Izis Morais Lopes dos Reis
Assistente Social do MPDFT
Ao chegar em casa hoje, 17 de outubro, liguei o computador. Entre as várias bobagens que (todos!) nós acessamos, na minha timeline do Facebook havia uma série de postagens sobre um mendigo bonito de Curitiba. As pessoas se perguntavam se, para aquele moço, alguém negaria casa (comida e roupa lavada). O tom era de brincadeira, claro. Mas não deixou de me causar incômodo. Minha noite já está na metade e as angústias não acabaram ainda. Deve ser falta de vinho, minha irmã concordaria. Como qualquer chacota, a divulgação do mendigo bonito revela as perversidades de nossa ordem social, cultural, moral.
Os nós na minha garganta são vários e tentarei ser breve. A primeira coisa que me vem à cabeça é que, no dia a dia, nós ignoramos a pobreza extrema, a profunda desigualdade social, a falta de insumos básicos para uma vida digna (casa, cama, cobertor). Em segundo lugar, nós legitimamos o reinado do higienismo que faz das pessoas que vivem nas ruas e delas tiram seu sustento partes indesejáveis, abjetas, possíveis alvos das maiores chacinas urbanas da atualidade.
Os dados são alarmantes. Só em Brasília, de janeiro de 2008 a setembro de 2011, de acordo com relatório do Instituto de Medicina Legal, 262 pessoas mortas são consideradas desconhecidas. A maior parte, para não dizer todos, provavelmente estava em situação de rua. Muitas vezes, foram vítimas de assassinatos brutais. Essas pessoas não têm nome: foram ignoradas pelas famílias, pela polícia e por nós, o restante da sociedade.
Por exemplo, em 2009, um servidor do Banco Central foi preso por matar dois moradores de rua na Asa Sul. Ele, à época, disse que resolveu matar os dois homens após supostamente vê-los praticando atos libidinosos na rua e por terem furtado uma tocha: “O sangue subiu à cabeça. Queria limpar eles de lá”.

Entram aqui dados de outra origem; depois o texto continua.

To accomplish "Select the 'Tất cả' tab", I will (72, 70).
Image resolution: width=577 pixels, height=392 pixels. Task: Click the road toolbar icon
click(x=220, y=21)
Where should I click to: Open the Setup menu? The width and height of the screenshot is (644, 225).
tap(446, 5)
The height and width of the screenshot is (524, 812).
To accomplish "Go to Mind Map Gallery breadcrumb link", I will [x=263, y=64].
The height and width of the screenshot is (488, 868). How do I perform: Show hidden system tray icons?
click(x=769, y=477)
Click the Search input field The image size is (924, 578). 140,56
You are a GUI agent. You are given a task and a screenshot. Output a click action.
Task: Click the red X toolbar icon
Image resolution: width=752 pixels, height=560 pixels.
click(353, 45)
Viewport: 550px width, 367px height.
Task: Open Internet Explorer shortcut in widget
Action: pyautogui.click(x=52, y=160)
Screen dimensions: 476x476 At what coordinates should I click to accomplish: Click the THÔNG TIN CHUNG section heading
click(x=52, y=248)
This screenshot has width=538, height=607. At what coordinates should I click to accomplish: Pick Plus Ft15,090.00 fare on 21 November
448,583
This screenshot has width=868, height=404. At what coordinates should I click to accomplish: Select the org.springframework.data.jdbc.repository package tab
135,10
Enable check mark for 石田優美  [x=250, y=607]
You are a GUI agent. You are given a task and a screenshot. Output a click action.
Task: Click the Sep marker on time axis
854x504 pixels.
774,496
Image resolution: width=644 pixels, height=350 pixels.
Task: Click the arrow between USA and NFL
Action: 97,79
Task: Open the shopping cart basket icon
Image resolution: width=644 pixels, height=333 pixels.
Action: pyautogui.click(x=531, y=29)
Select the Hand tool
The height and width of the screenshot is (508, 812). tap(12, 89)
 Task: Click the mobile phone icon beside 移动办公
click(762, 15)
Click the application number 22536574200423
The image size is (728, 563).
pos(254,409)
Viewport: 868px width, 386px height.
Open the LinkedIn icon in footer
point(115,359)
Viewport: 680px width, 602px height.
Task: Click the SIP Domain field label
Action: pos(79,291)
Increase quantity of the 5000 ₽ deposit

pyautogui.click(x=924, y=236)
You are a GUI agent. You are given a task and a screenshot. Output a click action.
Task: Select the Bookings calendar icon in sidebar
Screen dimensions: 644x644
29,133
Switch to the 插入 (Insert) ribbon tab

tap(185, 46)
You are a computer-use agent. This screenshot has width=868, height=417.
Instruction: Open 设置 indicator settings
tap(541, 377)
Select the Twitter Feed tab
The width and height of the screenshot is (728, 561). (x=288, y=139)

Nos últimos anos, a cidade foi protagonista de pelo menos dois bem conhecidos episódios de incêndio de mendigos: na década de 1990, adolescentes queimaram vivo um índio pataxó em uma parada de ônibus e, no início de 2012, dois moradores de rua sofreram o mesmo tipo de ataque. Entretanto, não foram só esses dois episódios. O Movimento Nacional de População de Rua do DF afirma que casos semelhantes acontecem constantemente e dá exemplos recentes: uma pessoa foi encontrada atrás do Cine Brasília, um homem foi encontrado morto ao lado da Embaixada do Senegal e uma pessoa não identificada foi achada no Cruzeiro. Todos queimados.
A maior parte de nós, espero, não seria capaz de bater em alguém, ou matar, simplesmente por o outro estar e viver na rua. Entretanto, essas pessoas passam despercebidas pelos nossos olhos. Adquirem relevância somente quando incomodam nos estacionamentos, ao pedir incessantemente para lavar carros ou ao implorar por esmola. Nesses momentos, usamos o artifício da incivilidade: viramos a cara, corremos, fingimos não ouvir. Em outros momentos, as microviolências tomam lugar: pequenos xingamentos são colocados para fora (vagabundo, arruaceiro, sujo) e ações desprezíveis viram instrumento do dia a dia (jogar água pela janela para expulsar pessoas de uma quadra comercial).
Essa é a mesma sociedade que se choca ou faz piada com uma pessoa bonita experimentando uma das mais tristes realidades da urbanidade brasileira. Pouco deveria importar a beleza do rapaz, e sim a indignidade por ele sentida na pele. Porém, nós, incrivelmente, em vez de tomarmos as rédeas do reconhecimento moral de outros seres humanos, preferimos seguir pelo caminho das notícias esdrúxulas, do desprezar a dor alheia (desse homem e de sua família) e, especialmente, da notícia com pouca capacidade crítica e analítica sobre o sofrimento e sobre nossa cultura do desprezo por humanos alocados no mesmo espaço do lixo. Enfim, espero que o desabafo sirva para aliviar a garganta.